Sandra 2002 Integer Bandwidth: 3095 MB/s

Floating Point Bandwidth: 2924 MB/s

Sandra 2004 Integer Bandwidth: 3092 MB/s

Floating Point Bandwidth: 2917 MB/s

PCMark04 Total Score

3984 Marks

Testing, Summary

This RAM runs the fastest with timings set at 2-2-2-11 on nForce 2 motherboards. Chances are it will run fastest at 2-2-2-5 on motherboards that don’t use the nForce 2 chipset, since 2-2-2-5 is theoretically faster than 2-2-2-11. Also, the 222 Special was overclocked to 205 MHz at 2-2-2-5, 2-2-2-6, and 2-2-2-11, but crashed in Windows after every attempt.
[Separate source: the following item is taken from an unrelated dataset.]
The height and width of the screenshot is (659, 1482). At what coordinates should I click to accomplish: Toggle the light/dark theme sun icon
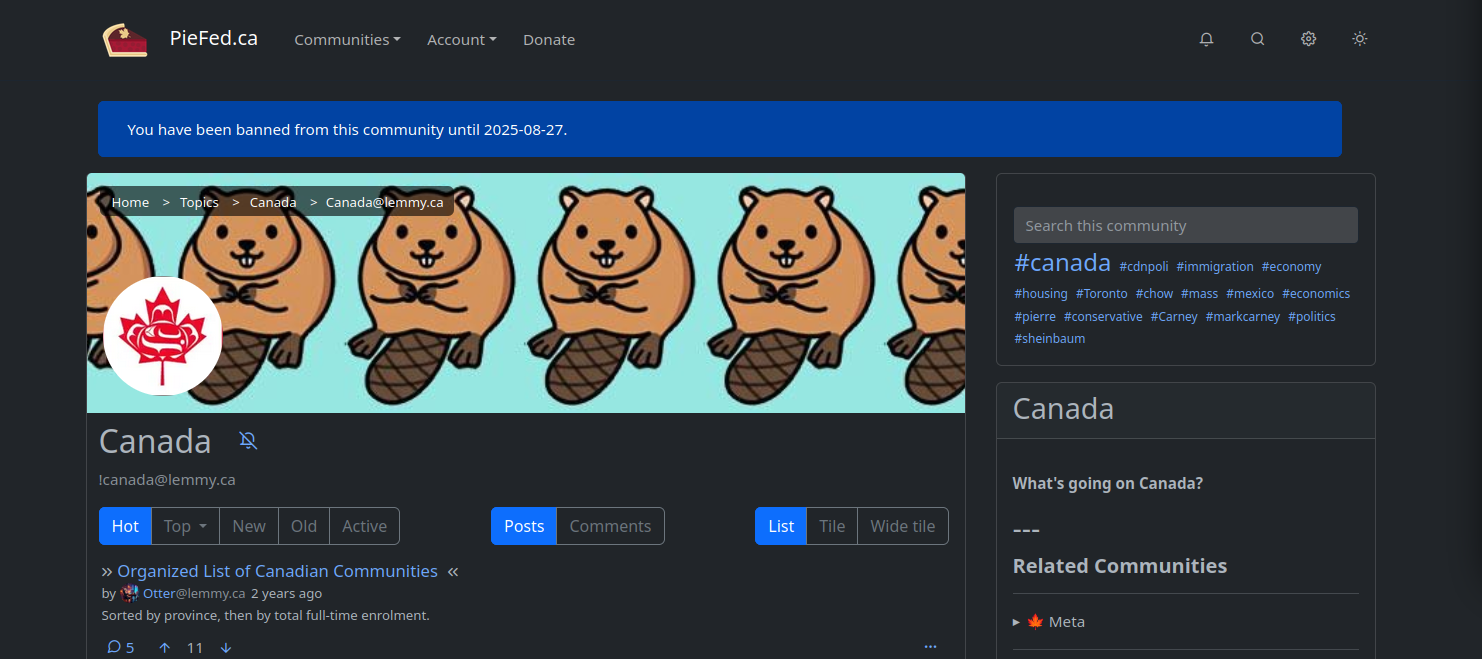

We don’t believe this to be caused by the motherboard since these sticks were tested on an Abit IC-7 Max3 as well as our own ASUS A7N8X with the same results.

Conclusion

While it may not be capable of high FSB speeds, Mushkin’s 222 Special with BH-6 chips can run 2-2-2-5 timings with ease, making 222 Special an ideal choice for AMD users who want tight timings but can’t run a high FSB. Mushkin has one of the best performing memory products available to the high-end PC user in its “222 Special”. In fact, 222 Special’s only fault may be its price: at $167 a stick (from Mushkin’s website), it isn’t the cheapest memory around.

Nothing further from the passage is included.